# Task instructions
The answer must be the lines from the one that holds "The image size is (723, 1568)." through the final line of the data, copied exactly, with no pictures.

# Information supplied
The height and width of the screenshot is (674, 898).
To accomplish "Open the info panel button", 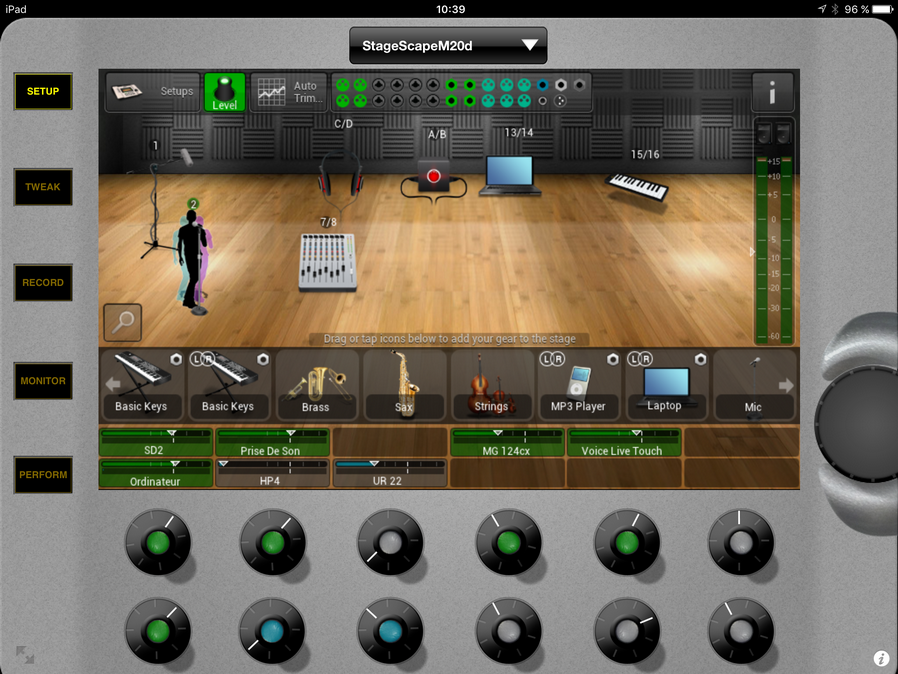I will pos(772,92).
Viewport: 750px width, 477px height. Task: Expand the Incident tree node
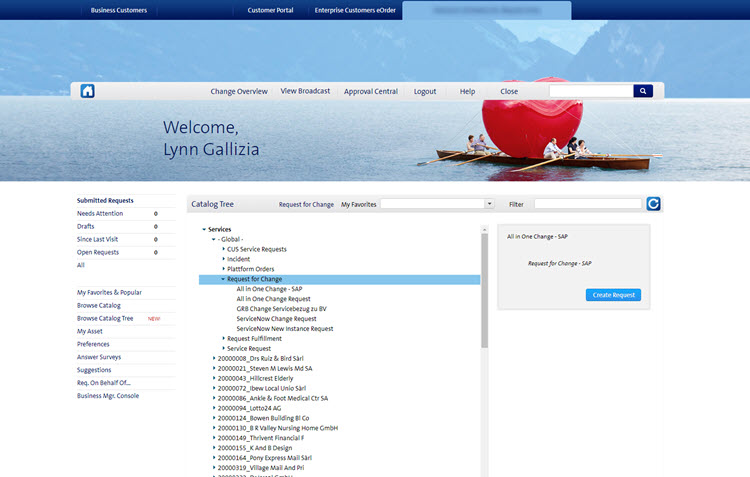click(223, 259)
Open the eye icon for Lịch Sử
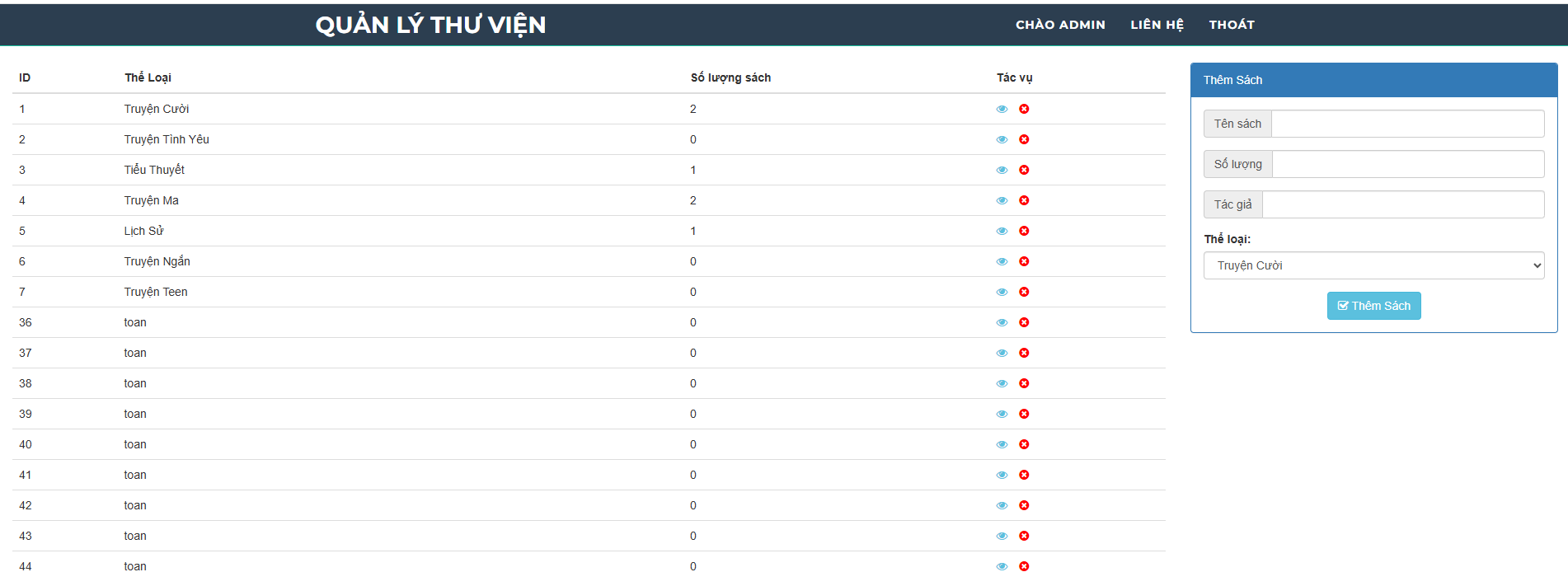The image size is (1568, 572). click(1002, 231)
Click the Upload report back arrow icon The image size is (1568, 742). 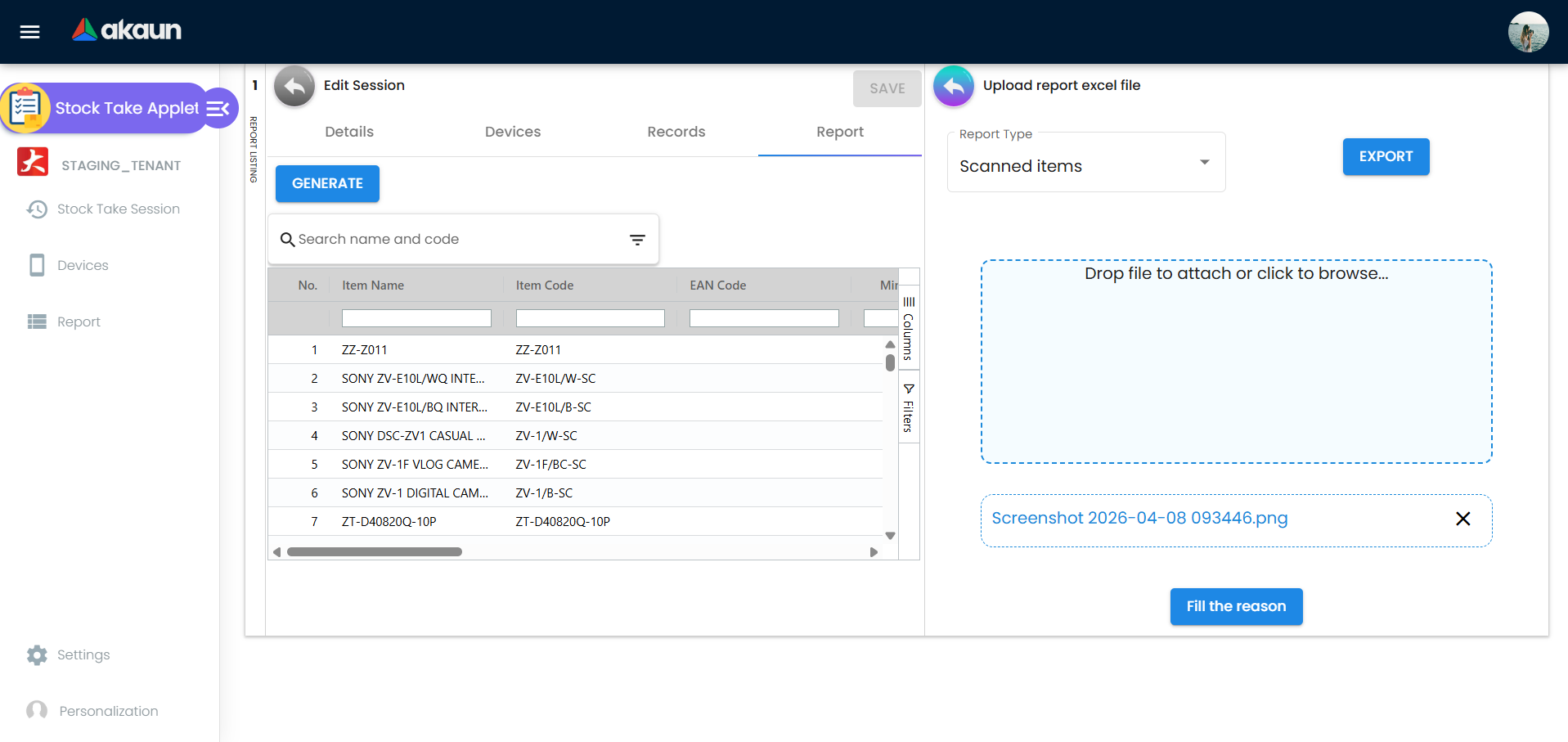(x=953, y=86)
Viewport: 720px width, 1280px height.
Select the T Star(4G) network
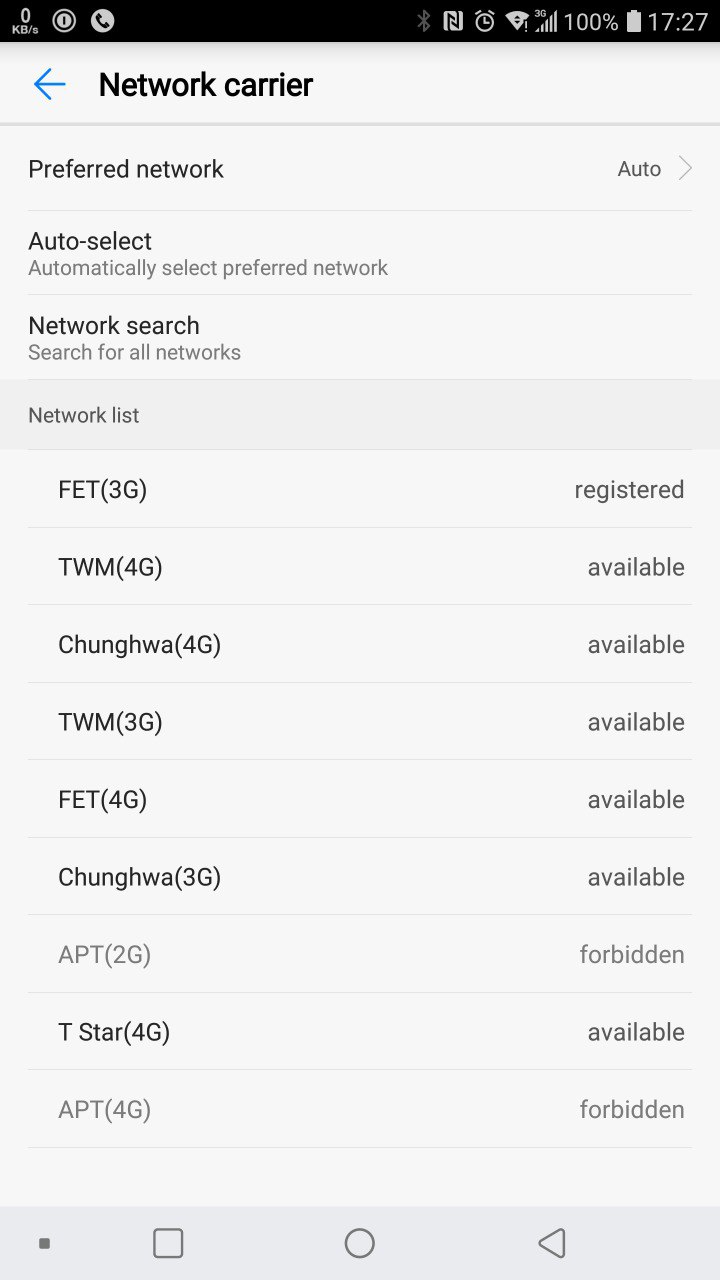coord(360,1032)
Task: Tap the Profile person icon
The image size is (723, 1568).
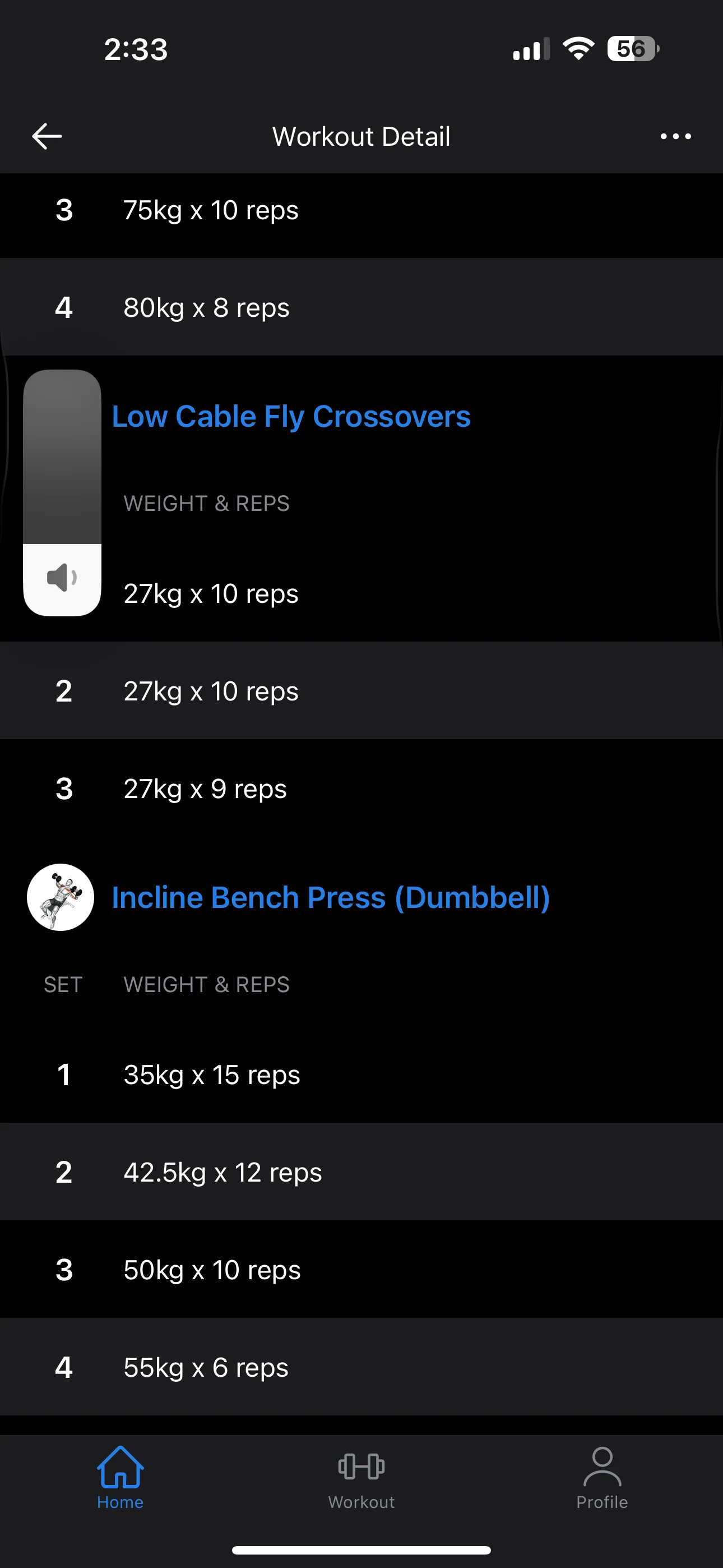Action: tap(602, 1467)
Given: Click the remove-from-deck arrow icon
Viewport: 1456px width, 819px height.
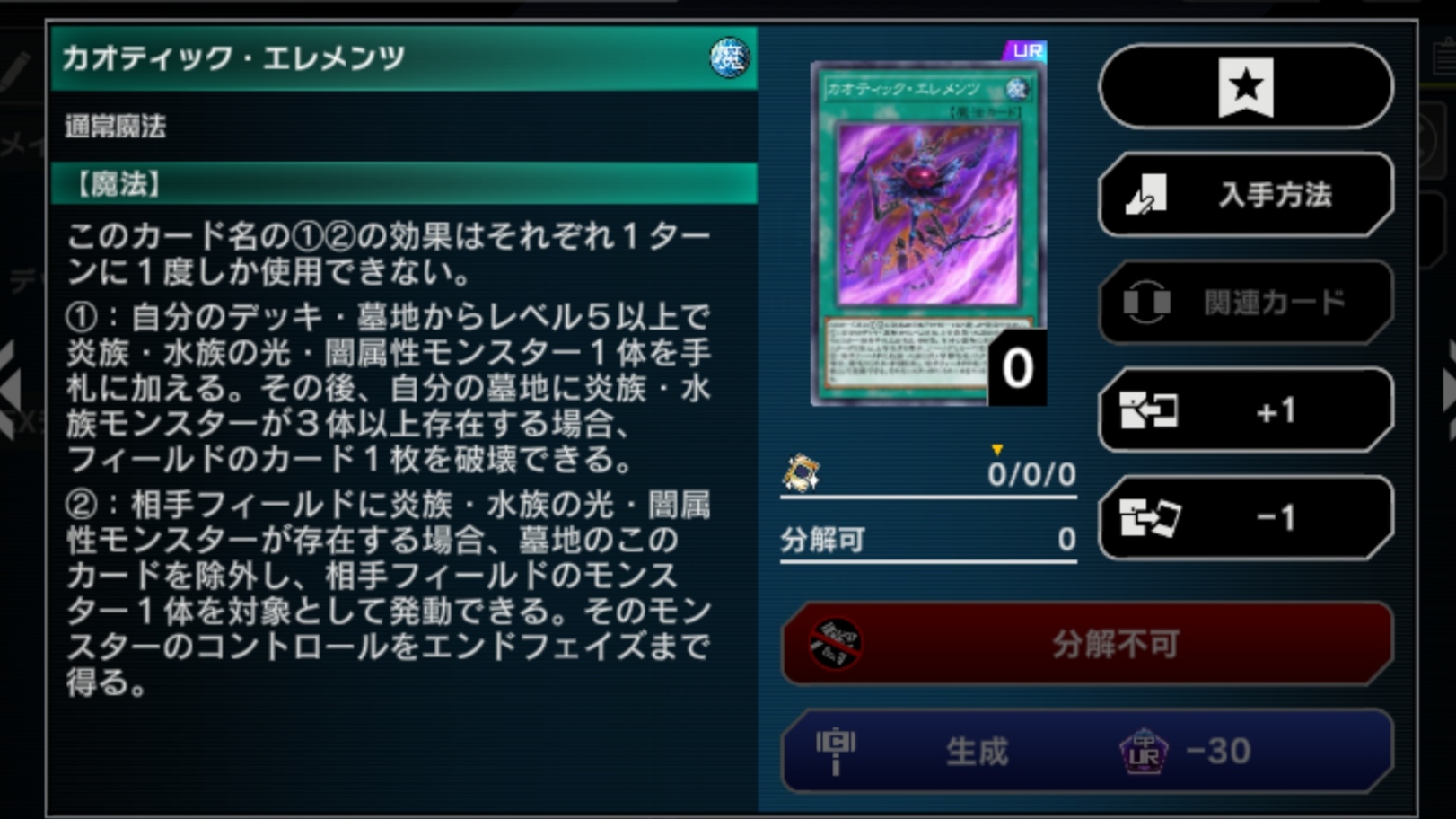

# Exercise result
The image size is (723, 1568).
Action: tap(602, 1467)
Given: Click the remove-from-deck arrow icon
Viewport: 1456px width, 819px height.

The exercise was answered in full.